**Teks Hasil Ekstraksi**
┄┄┄┄┄┄┄┄┄┄

Mahasiswa Papua di Yogyakarta Gelar Aksi, Tuntut Buka Akses Informasi

Dalam aksi itu mereka menuntut kepada pemerintah agar jurnalis diberikan akses meliput pelanggaran HAM di Papua Barat.

Chandra Iswinarno
Sabtu, 31 Agustus 2019 | 19:33 WIB
Mahasiswa Papua di Yogyakarta Gelar Aksi, Tuntut Buka Akses Informasi
Aksi mahasiswa Papua di Yogyakarta menuntut pembukaan akses informasi. Aksi tersebut dilakukan di Tugu Nol Kilometer Kota Yogyakarta, Sabtu (31/8/2019). [Suara.com/Rahmad Ali]

SuaraJogja.id - Persatuan Rakyat Untuk Pembebasan Papua Barat (PRUPPB) menggelar aksi long march dari Tugu Pal Putih menuju Titik Nol Kilometer Yogyakarta pada Sabtu (31/8/2019) sore.

Dalam aksi itu mereka menuntut kepada pemerintah agar jurnalis diberikan akses meliput pelanggaran HAM di Papua Barat. Alasannya, jurnalis yang ingin meliput isu-isu pelanggaran HAM di Papua sering diintimidasi.

┄┄┄┄┄┄┄┄┄┄

[Contoh grounding layar]

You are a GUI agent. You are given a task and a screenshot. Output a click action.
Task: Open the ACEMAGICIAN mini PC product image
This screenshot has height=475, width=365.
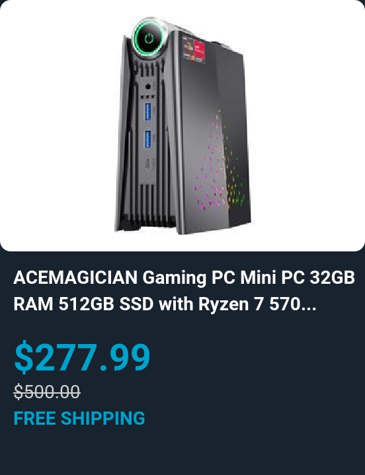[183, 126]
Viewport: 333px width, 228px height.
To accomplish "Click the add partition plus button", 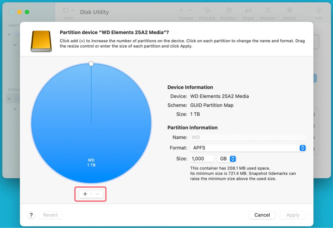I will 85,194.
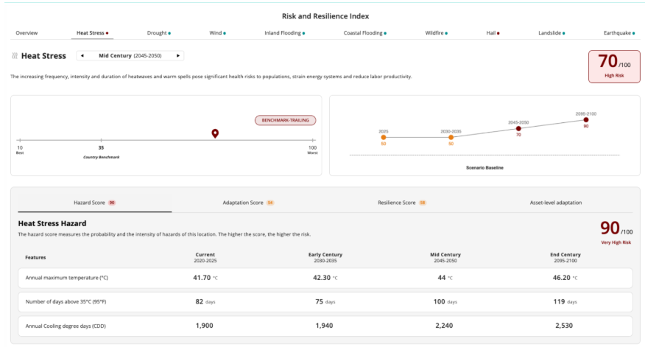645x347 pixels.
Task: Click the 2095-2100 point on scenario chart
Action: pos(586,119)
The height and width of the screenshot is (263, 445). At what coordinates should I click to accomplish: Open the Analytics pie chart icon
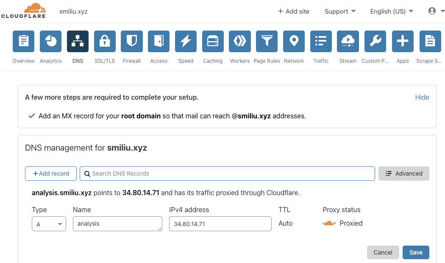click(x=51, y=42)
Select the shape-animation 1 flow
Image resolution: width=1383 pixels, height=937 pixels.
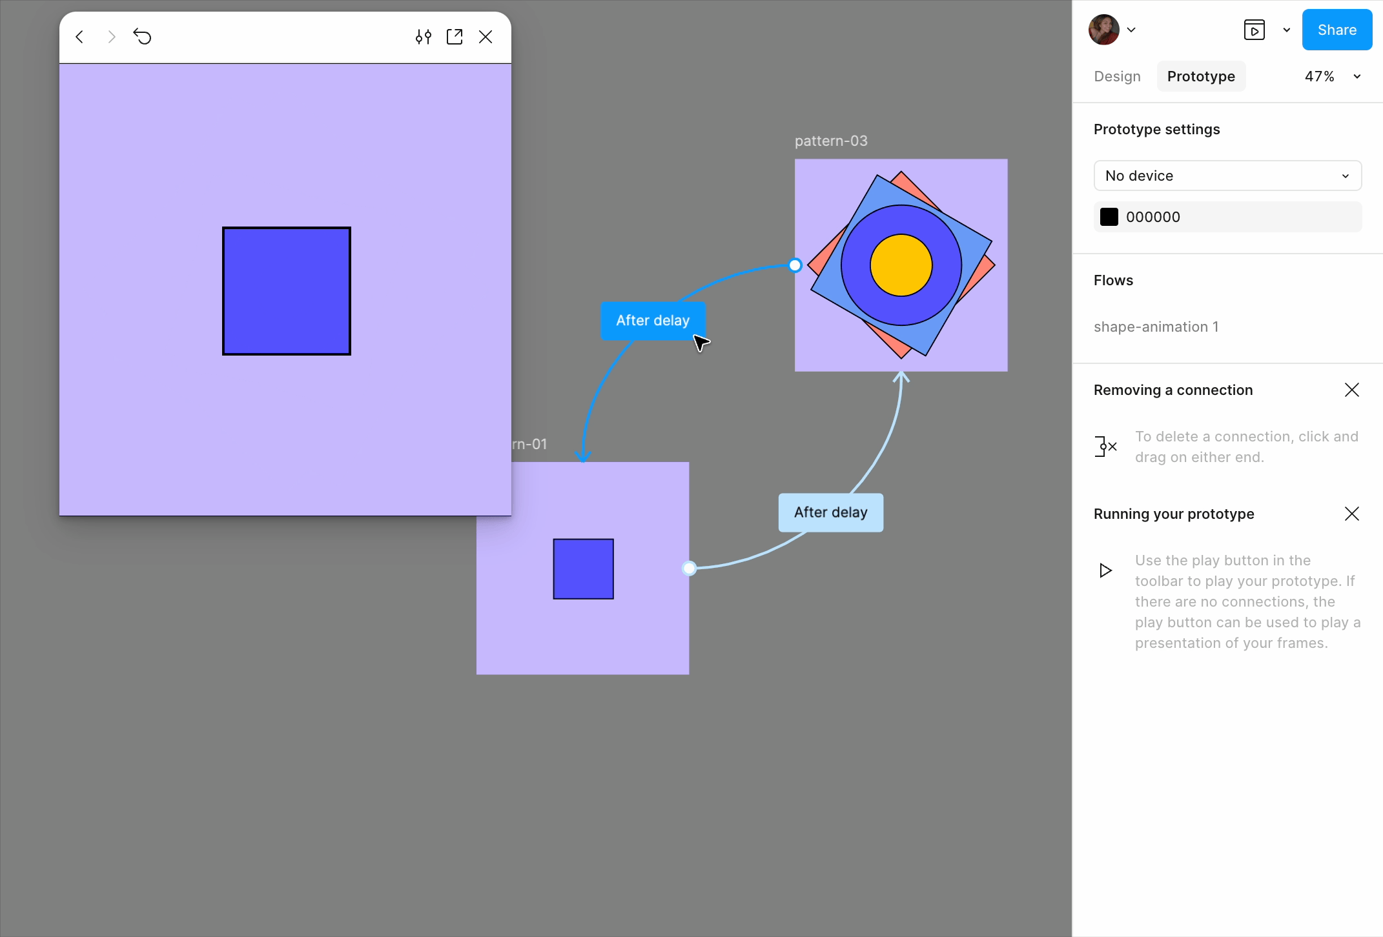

┄┄┄┄┄┄┄┄┄┄

**Yang Diminta**
#1 Sebutkan semua nama media dan organisasi yang muncul dalam berita tentang aksi mahasiswa Papua.
#2 Geser setiap angka koordinat pada jawaban sebanyak 32. Kerjakan mulai dari baris yang memuat "The height and" sampai akhir kumpulan baris contoh grounding layar, termasuk kedua ujungnya. Tulis ulang semua baris itu bersama permintaannya, tetapi tanpa gambar.

**Jawaban Berurutan**
#1 Suara.com, SuaraJogja.id, Persatuan Rakyat Untuk Pembebasan Papua Barat (PRUPPB)

#2
The height and width of the screenshot is (263, 445). At what coordinates should I click to accomplish: Open the Analytics pie chart icon
click(x=83, y=74)
Select the shape-animation 1 flow
Image resolution: width=1383 pixels, height=937 pixels.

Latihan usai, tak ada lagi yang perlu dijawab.